Herpes Simplex Virus 1 (HSV-1) establishes itself primarily within sensory neurons of the trigeminal ganglia. Inside the neurons, the virus persists in a latent state and can potentially reactivate, leading to recurrent infections. Research on HSV-1 latency has traditionally been conducted in animal models, primarily mice, due to their ability to provide integrative insights into the pathophysiology of the infection. Various cell cultures are emerging as alternative models for studying HSV-1 latency at the molecular level, including primary mouse neurons, immortalized human neurons, and neuron-like cells. Human induced pluripotent stem cell (hiPSC)-derived neurons are increasingly utilized due to their ease of production and maintenance, along with their relevance as a human-based model.

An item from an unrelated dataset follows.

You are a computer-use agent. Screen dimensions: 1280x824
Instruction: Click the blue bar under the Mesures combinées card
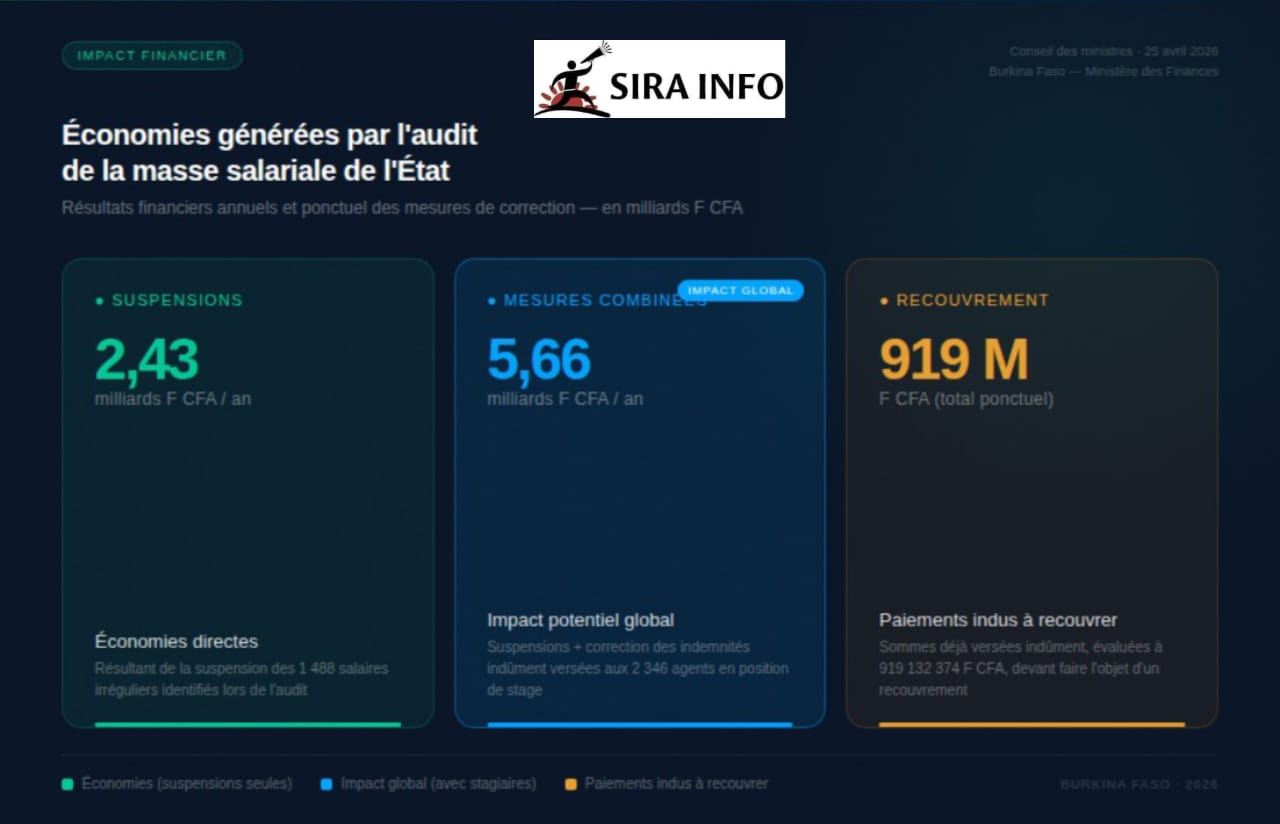[x=640, y=724]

We have developed a straightforward protocol that allows us to obtain neurons with characteristic features of sensory neurons, including the expression of specific molecular markers and the ability to generate action potentials. These neurons can be used in 2D culture and in 3D spheroids, offering a versatile system to study HSV-1. In collaboration with the CellTechs team (CEA/SupBiotech, Fontenay-aux-Roses), we are also developing a 3D model of neuro-ectodermal organoids for infections. These organoids mimic the complex cellular environment of the nervous system, providing a more physiologically relevant context for studying HSV-1 latency and reactivation. The integration of neurons with supporting cells, such as astrocytes and neural progenitors, within these organoids allows for the examination of cell-cell interactions and signaling pathways that may influence viral latency. Our preliminary data show that we can efficiently infect our hiPSC-derived sensory neurons and neuro-ectodermal organoids, establishing latent infection and/or reactivation of the virus.

The development of these advanced models is crucial for gaining deeper insights into the molecular mechanisms governing HSV-1 persistence and reactivation, particularly in terms of epigenetic regulation.